Among those he helped were three poor sisters who were about to be sold into slavery or prostitution by their father. He gave them a dowry so they could be married.
December 6, the anniversary of his death in 313, became the day to remember St. Nicholas. The History of Christmas website states he eventually became known as the patron saint of children, sailors, Russia and Greece.
By the end of the 1400s he was the third most loved religious figure, only behind Jesus and Mary, as more than 2,000 chapels and monasteries carried his name.
Stories of him continued to grow and he would get the name Santa Claus, taken from Sinster Klass, from how the Dutch pronounce St. Nicholas.
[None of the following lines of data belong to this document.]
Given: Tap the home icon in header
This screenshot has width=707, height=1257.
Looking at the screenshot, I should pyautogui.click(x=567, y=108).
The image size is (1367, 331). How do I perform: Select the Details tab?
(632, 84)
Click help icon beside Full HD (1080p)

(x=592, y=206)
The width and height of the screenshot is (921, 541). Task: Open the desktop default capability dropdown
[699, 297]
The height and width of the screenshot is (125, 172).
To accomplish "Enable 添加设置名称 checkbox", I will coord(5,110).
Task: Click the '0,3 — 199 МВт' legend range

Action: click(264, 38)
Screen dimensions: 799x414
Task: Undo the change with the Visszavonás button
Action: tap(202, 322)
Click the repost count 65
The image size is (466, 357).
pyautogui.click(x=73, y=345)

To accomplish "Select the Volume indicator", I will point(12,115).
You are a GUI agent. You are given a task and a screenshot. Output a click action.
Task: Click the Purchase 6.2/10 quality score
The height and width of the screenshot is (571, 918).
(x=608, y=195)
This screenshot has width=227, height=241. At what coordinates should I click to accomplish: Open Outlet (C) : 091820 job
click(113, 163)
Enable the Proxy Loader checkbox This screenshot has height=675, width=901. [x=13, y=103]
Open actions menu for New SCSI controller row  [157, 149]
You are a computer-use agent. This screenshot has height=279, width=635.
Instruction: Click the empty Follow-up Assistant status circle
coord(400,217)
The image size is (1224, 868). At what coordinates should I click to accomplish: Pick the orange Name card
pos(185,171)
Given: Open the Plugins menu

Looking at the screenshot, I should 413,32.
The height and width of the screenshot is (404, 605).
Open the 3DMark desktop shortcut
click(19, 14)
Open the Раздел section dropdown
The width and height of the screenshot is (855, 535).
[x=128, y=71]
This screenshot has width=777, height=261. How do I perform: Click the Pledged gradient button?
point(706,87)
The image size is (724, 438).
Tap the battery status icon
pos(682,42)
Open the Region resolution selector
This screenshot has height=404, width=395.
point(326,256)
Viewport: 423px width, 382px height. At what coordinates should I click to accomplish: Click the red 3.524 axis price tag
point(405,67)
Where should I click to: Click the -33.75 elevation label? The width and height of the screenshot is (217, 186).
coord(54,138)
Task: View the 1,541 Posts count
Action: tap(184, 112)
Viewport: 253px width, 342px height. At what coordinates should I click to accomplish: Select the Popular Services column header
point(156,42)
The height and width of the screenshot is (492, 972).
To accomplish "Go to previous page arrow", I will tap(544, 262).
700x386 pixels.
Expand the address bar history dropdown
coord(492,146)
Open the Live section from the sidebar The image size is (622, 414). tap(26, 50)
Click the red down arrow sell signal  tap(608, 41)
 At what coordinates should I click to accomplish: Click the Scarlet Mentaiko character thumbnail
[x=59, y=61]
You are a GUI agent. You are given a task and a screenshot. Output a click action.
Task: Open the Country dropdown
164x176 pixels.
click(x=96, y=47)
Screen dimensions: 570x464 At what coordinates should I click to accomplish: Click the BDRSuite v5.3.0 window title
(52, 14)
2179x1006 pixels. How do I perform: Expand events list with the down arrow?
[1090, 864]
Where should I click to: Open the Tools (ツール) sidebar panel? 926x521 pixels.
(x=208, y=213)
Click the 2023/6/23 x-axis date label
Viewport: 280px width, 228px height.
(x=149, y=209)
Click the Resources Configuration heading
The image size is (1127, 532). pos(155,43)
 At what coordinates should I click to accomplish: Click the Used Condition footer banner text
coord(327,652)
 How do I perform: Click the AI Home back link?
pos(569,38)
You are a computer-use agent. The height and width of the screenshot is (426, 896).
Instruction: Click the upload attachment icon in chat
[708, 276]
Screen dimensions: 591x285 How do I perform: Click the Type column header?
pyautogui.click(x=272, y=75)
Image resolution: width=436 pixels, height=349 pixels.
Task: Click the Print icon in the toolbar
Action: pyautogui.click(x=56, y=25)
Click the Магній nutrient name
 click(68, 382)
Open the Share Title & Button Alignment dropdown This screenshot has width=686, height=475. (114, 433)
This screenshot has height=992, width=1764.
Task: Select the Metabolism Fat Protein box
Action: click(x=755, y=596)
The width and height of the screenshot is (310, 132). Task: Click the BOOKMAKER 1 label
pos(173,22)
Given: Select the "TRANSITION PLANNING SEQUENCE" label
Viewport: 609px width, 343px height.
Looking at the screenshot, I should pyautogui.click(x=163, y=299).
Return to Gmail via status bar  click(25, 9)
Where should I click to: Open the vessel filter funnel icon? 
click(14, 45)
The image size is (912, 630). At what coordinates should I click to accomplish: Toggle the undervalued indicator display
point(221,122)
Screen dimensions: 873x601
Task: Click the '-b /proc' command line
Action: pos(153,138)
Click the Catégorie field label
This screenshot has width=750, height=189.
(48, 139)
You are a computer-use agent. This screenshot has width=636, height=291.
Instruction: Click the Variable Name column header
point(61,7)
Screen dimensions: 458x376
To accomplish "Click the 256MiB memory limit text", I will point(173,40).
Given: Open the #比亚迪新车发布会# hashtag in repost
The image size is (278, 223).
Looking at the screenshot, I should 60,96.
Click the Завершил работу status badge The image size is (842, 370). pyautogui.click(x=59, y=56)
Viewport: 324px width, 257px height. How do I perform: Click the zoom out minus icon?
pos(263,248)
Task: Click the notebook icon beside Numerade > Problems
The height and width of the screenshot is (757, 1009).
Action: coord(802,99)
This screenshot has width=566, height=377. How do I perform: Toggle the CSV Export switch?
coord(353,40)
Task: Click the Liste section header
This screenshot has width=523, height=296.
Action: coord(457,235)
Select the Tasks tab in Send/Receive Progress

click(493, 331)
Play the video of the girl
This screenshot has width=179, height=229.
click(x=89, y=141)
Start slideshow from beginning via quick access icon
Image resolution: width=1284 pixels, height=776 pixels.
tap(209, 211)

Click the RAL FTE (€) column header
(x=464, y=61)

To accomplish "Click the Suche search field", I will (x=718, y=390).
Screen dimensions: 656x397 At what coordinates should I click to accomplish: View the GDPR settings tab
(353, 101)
He also got his red suit instead of a bishop’s cloak.
The North Pole website states that the legend traveled with settlers to New York in the 17th century. Author Washington Irving, a New Yorker, wrote about the saint who came each Christmas Eve on horseback.
It was another writer and New Yorker, as described by the New York Historical Society , who brought the modern Santa Claus myth to fruition.
Clement Clarke Moore wrote a poem about St. Nicholas, “the patron of old Dutch New York,” for his six children. That poem, “A Visit from St. Nicholas,” is now known as “Twas the night before Christmas.”